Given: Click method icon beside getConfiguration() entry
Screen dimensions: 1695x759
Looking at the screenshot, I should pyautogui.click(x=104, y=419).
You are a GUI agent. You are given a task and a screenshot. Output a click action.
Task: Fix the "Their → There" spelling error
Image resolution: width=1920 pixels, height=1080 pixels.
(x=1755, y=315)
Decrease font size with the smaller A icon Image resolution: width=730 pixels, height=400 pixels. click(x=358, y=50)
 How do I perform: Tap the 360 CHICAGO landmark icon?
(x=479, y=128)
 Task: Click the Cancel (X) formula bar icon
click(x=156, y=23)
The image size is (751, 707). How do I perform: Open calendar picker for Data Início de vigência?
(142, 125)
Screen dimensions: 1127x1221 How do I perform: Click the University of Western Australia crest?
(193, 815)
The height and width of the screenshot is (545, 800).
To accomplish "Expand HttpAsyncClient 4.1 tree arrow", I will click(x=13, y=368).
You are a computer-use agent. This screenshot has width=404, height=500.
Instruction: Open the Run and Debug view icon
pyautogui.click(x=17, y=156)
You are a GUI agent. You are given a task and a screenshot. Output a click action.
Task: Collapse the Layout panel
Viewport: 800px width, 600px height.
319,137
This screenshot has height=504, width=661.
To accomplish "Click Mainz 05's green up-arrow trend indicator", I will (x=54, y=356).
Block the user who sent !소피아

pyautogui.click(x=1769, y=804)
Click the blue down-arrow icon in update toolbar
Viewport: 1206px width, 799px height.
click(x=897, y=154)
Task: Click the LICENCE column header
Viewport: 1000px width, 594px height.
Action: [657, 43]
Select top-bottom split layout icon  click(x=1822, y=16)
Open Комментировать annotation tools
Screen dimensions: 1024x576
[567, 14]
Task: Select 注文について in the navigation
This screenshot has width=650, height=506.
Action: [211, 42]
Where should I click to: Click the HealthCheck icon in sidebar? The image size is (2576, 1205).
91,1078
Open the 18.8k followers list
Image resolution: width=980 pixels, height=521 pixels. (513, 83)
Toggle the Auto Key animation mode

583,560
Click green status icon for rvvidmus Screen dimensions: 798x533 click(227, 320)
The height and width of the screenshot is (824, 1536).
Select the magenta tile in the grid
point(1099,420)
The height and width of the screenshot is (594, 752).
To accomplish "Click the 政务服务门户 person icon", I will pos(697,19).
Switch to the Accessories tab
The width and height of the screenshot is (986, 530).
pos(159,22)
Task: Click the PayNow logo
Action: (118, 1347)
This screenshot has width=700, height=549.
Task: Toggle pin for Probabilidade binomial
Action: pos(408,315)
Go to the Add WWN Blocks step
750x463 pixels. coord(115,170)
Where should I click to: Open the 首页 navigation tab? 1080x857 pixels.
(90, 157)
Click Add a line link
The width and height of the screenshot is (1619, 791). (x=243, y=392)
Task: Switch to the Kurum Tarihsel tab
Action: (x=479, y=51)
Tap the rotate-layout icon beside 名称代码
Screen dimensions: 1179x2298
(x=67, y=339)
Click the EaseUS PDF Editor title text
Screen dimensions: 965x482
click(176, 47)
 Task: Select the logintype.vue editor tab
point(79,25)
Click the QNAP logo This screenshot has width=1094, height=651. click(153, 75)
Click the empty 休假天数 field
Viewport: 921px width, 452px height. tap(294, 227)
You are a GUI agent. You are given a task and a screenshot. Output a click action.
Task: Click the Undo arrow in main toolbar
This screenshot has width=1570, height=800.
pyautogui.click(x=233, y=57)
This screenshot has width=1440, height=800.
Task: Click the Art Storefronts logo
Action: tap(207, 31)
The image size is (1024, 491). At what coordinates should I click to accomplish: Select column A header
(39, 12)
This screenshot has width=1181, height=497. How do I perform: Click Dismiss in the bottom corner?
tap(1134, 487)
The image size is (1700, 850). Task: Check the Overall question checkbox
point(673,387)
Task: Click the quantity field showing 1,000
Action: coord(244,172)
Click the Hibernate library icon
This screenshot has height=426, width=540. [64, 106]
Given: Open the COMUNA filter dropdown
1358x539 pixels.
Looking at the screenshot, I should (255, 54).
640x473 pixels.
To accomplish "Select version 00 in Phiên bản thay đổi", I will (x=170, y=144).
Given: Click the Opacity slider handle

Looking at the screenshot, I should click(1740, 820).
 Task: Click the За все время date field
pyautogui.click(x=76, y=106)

== Task ==
Repeat the listing above in full, exactly as given.

== Completed exercise ==
Given: Click method icon beside getConfiguration() entry
Screen dimensions: 1695x759
Looking at the screenshot, I should pyautogui.click(x=104, y=419).
You are a GUI agent. You are given a task and a screenshot. Output a click action.
Task: Fix the "Their → There" spelling error
Image resolution: width=1920 pixels, height=1080 pixels.
(x=1755, y=315)
Decrease font size with the smaller A icon Image resolution: width=730 pixels, height=400 pixels. click(x=358, y=50)
 How do I perform: Tap the 360 CHICAGO landmark icon?
(x=479, y=128)
 Task: Click the Cancel (X) formula bar icon
click(x=156, y=23)
The image size is (751, 707). How do I perform: Open calendar picker for Data Início de vigência?
(142, 125)
Screen dimensions: 1127x1221 How do I perform: Click the University of Western Australia crest?
(193, 815)
The height and width of the screenshot is (545, 800).
To accomplish "Expand HttpAsyncClient 4.1 tree arrow", I will click(x=13, y=368).
You are a computer-use agent. This screenshot has width=404, height=500.
Instruction: Open the Run and Debug view icon
pyautogui.click(x=17, y=156)
You are a GUI agent. You are given a task and a screenshot. Output a click action.
Task: Collapse the Layout panel
Viewport: 800px width, 600px height.
319,137
This screenshot has height=504, width=661.
To accomplish "Click Mainz 05's green up-arrow trend indicator", I will (x=54, y=356).
Block the user who sent !소피아

pyautogui.click(x=1769, y=804)
Click the blue down-arrow icon in update toolbar
Viewport: 1206px width, 799px height.
click(x=897, y=154)
Task: Click the LICENCE column header
Viewport: 1000px width, 594px height.
Action: [657, 43]
Select top-bottom split layout icon  click(x=1822, y=16)
Open Комментировать annotation tools
Screen dimensions: 1024x576
[567, 14]
Task: Select 注文について in the navigation
This screenshot has width=650, height=506.
Action: [211, 42]
Where should I click to: Click the HealthCheck icon in sidebar? The image size is (2576, 1205).
91,1078
Open the 18.8k followers list
Image resolution: width=980 pixels, height=521 pixels. (513, 83)
Toggle the Auto Key animation mode

583,560
Click green status icon for rvvidmus Screen dimensions: 798x533 click(227, 320)
The height and width of the screenshot is (824, 1536).
Select the magenta tile in the grid
point(1099,420)
The height and width of the screenshot is (594, 752).
To accomplish "Click the 政务服务门户 person icon", I will pos(697,19).
Switch to the Accessories tab
The width and height of the screenshot is (986, 530).
pos(159,22)
Task: Click the PayNow logo
Action: (118, 1347)
This screenshot has width=700, height=549.
Task: Toggle pin for Probabilidade binomial
Action: pos(408,315)
Go to the Add WWN Blocks step
750x463 pixels. coord(115,170)
Where should I click to: Open the 首页 navigation tab? 1080x857 pixels.
(90, 157)
Click Add a line link
The width and height of the screenshot is (1619, 791). (x=243, y=392)
Task: Switch to the Kurum Tarihsel tab
Action: (x=479, y=51)
Tap the rotate-layout icon beside 名称代码
Screen dimensions: 1179x2298
(x=67, y=339)
Click the EaseUS PDF Editor title text
Screen dimensions: 965x482
click(176, 47)
 Task: Select the logintype.vue editor tab
point(79,25)
Click the QNAP logo This screenshot has width=1094, height=651. click(153, 75)
Click the empty 休假天数 field
Viewport: 921px width, 452px height. tap(294, 227)
You are a GUI agent. You are given a task and a screenshot. Output a click action.
Task: Click the Undo arrow in main toolbar
This screenshot has width=1570, height=800.
pyautogui.click(x=233, y=57)
This screenshot has width=1440, height=800.
Task: Click the Art Storefronts logo
Action: tap(207, 31)
The image size is (1024, 491). At what coordinates should I click to accomplish: Select column A header
(39, 12)
This screenshot has width=1181, height=497. How do I perform: Click Dismiss in the bottom corner?
tap(1134, 487)
The image size is (1700, 850). Task: Check the Overall question checkbox
point(673,387)
Task: Click the quantity field showing 1,000
Action: coord(244,172)
Click the Hibernate library icon
This screenshot has height=426, width=540. [64, 106]
Given: Open the COMUNA filter dropdown
1358x539 pixels.
Looking at the screenshot, I should (255, 54).
640x473 pixels.
To accomplish "Select version 00 in Phiên bản thay đổi", I will (x=170, y=144).
Given: Click the Opacity slider handle

Looking at the screenshot, I should click(1740, 820).
 Task: Click the За все время date field
pyautogui.click(x=76, y=106)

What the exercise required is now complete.